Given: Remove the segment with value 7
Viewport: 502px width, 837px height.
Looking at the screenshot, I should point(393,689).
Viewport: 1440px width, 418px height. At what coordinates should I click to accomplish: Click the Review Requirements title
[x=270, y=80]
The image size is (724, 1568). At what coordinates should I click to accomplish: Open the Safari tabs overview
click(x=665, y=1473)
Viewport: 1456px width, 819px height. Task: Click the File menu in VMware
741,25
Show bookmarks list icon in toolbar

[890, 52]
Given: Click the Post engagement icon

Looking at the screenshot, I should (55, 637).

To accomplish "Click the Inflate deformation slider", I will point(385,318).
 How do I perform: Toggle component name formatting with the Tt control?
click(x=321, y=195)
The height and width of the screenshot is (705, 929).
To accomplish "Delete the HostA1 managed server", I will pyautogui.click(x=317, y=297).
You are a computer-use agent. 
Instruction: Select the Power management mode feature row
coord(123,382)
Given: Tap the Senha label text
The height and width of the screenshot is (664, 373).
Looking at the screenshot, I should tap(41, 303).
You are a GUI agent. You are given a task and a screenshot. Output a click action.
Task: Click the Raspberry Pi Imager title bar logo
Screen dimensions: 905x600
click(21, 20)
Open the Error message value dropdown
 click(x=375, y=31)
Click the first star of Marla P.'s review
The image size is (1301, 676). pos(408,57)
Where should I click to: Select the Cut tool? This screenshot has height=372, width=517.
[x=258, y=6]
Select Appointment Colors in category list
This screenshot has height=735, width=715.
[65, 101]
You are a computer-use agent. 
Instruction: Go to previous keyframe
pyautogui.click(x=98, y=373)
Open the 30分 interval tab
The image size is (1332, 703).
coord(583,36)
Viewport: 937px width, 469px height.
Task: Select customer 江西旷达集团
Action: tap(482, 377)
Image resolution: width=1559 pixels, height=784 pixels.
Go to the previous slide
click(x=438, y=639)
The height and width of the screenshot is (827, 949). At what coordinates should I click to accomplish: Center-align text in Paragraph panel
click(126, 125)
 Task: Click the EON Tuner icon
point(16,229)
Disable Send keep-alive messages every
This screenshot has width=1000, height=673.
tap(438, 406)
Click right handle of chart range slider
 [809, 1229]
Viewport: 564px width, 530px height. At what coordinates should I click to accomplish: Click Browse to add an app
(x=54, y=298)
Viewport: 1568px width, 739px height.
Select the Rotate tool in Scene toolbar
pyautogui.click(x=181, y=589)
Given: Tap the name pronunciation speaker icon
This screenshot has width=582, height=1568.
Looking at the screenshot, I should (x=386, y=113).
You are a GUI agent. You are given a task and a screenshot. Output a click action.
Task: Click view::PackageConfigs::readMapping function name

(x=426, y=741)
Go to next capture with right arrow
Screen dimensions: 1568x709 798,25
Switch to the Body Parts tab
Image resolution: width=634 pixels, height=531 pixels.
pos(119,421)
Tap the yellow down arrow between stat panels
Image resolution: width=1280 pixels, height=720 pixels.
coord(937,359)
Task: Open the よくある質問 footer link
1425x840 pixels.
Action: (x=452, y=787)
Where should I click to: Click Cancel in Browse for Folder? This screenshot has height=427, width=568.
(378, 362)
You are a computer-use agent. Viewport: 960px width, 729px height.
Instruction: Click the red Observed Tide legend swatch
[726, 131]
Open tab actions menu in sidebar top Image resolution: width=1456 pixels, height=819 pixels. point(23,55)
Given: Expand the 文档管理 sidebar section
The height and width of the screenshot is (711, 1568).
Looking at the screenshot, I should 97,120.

....

WHAT THE TASK REQUIRES: Every entry should be restated word for word.

OUTPUT:
Given: Remove the segment with value 7
Viewport: 502px width, 837px height.
Looking at the screenshot, I should point(393,689).
Viewport: 1440px width, 418px height. At what coordinates should I click to accomplish: Click the Review Requirements title
[x=270, y=80]
The image size is (724, 1568). At what coordinates should I click to accomplish: Open the Safari tabs overview
click(x=665, y=1473)
Viewport: 1456px width, 819px height. Task: Click the File menu in VMware
741,25
Show bookmarks list icon in toolbar

[890, 52]
Given: Click the Post engagement icon

Looking at the screenshot, I should (55, 637).

To accomplish "Click the Inflate deformation slider", I will point(385,318).
 How do I perform: Toggle component name formatting with the Tt control?
click(x=321, y=195)
The height and width of the screenshot is (705, 929).
To accomplish "Delete the HostA1 managed server", I will pyautogui.click(x=317, y=297).
You are a computer-use agent. 
Instruction: Select the Power management mode feature row
coord(123,382)
Given: Tap the Senha label text
The height and width of the screenshot is (664, 373).
Looking at the screenshot, I should tap(41, 303).
You are a GUI agent. You are given a task and a screenshot. Output a click action.
Task: Click the Raspberry Pi Imager title bar logo
Screen dimensions: 905x600
click(21, 20)
Open the Error message value dropdown
 click(x=375, y=31)
Click the first star of Marla P.'s review
The image size is (1301, 676). pos(408,57)
Where should I click to: Select the Cut tool? This screenshot has height=372, width=517.
[x=258, y=6]
Select Appointment Colors in category list
This screenshot has height=735, width=715.
[65, 101]
You are a computer-use agent. 
Instruction: Go to previous keyframe
pyautogui.click(x=98, y=373)
Open the 30分 interval tab
The image size is (1332, 703).
coord(583,36)
Viewport: 937px width, 469px height.
Task: Select customer 江西旷达集团
Action: tap(482, 377)
Image resolution: width=1559 pixels, height=784 pixels.
Go to the previous slide
click(x=438, y=639)
The height and width of the screenshot is (827, 949). At what coordinates should I click to accomplish: Center-align text in Paragraph panel
click(126, 125)
 Task: Click the EON Tuner icon
point(16,229)
Disable Send keep-alive messages every
This screenshot has width=1000, height=673.
tap(438, 406)
Click right handle of chart range slider
 [809, 1229]
Viewport: 564px width, 530px height. At what coordinates should I click to accomplish: Click Browse to add an app
(x=54, y=298)
Viewport: 1568px width, 739px height.
Select the Rotate tool in Scene toolbar
pyautogui.click(x=181, y=589)
Given: Tap the name pronunciation speaker icon
This screenshot has width=582, height=1568.
Looking at the screenshot, I should (x=386, y=113).
You are a GUI agent. You are given a task and a screenshot. Output a click action.
Task: Click view::PackageConfigs::readMapping function name

(x=426, y=741)
Go to next capture with right arrow
Screen dimensions: 1568x709 798,25
Switch to the Body Parts tab
Image resolution: width=634 pixels, height=531 pixels.
pos(119,421)
Tap the yellow down arrow between stat panels
Image resolution: width=1280 pixels, height=720 pixels.
coord(937,359)
Task: Open the よくある質問 footer link
1425x840 pixels.
Action: (x=452, y=787)
Where should I click to: Click Cancel in Browse for Folder? This screenshot has height=427, width=568.
(378, 362)
You are a computer-use agent. Viewport: 960px width, 729px height.
Instruction: Click the red Observed Tide legend swatch
[726, 131]
Open tab actions menu in sidebar top Image resolution: width=1456 pixels, height=819 pixels. point(23,55)
Given: Expand the 文档管理 sidebar section
The height and width of the screenshot is (711, 1568).
Looking at the screenshot, I should 97,120.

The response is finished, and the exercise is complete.